Although more than 70 breweries are taking part this year, SingleCut Beersmiths (19-33 37th St., Astoria) is once again brewing the official beer of QBW.

But its tap list also includes a new India Pale Ale called “Is This the Real Life?” Cherry Sour Lagrrr and Hibiscus Sour Lagrrr.

Over at Sunswick 35/35 (35-02 35th St., Astoria), beer buyer and manager Tommy Ortega is overseeing the Beer Week events.

“We’ll be turning over just about all of our 24 taps to all the great breweries currently operating in Queens,” Ortega said. “For someone who has sold beer in the borough in some form or another since 2004, it’s amazing how much the craft beer scene has grown.”

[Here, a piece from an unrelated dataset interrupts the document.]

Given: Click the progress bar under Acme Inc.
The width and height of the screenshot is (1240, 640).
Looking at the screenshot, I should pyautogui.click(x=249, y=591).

The venue’s showcase event will take place Friday, May 15, from 6 p.m. – 9 p.m., when Sunswick 35/25 teams up with Barrier Brewing Co. for its second Taste the Rainbow night.

“We’ll showcase seven different beer styles that aren’t necessarily ones you would see every day, like India pale ales or Belgian-style wheat beers,” he said. “For example, one of the beers we’ll be pouring is Barrier’s Uncle Boon’s Brew, which is a pale lager brewed with chili peppers and lime.”

Several Long Island City-based breweries, like LIC Beer Project and Big Alice Brewing, will be offering tours and beer samples on May 16.

Big Alice (8-08 43rd Road, Long Island City) has been raising the suds bar and luring beer-loving customers with their enticing specialty brews since 2013.

It seems unlikely that a young guy from Little Chute, Wis., would decide to settle in (of all places) Queens, where he’d open up his very own craft brewery. But that’s just what happened back in 2008 when Kyle Hurst, now 40, was introduced to Robby Crafton, a young man who shared his lifelong lust for beer.

Their plan was to experiment with beer recipes that were infused with ingredients that came from available sources that were local, organic, or both.

Fast forward to early 2013 when Hurst and his team put up that odd-looking sign at the entrance and raised frosted beer mugs as a toast to Big Alice.

So, what’s behind the name?

“Big Allis is a local landmark and was my point of reference to family and friends when I moved to New York in 2008,” Hurst said. “I would point out the giant red and white smoke stacks on the Queens skyline as being only a couple blocks from where I worked at the time (Arista Air Conditioning).”

The locals’ nickname for the Ravenswood Generating Station, on Vernon Boulevard and 36th Avenue, Big Allis comes from the name of its builder, Allis-Chalmers Corp.

Hurst and Crafton opted to alter the spelling to Alice because that contains the abbreviation for their neighborhood, LIC.

During beer week, all breweries are getting together and doing a passport. Snag one of these passports at any Queens brewery, then get it stamped for each brewer you visit or try. Complete the set by May 17, and you’re entered to win a prize.

Thanks to Queens Beer Week, beer lovers far and wide will be reminded that there’s plenty of suds action on this side of the Newtown Creek.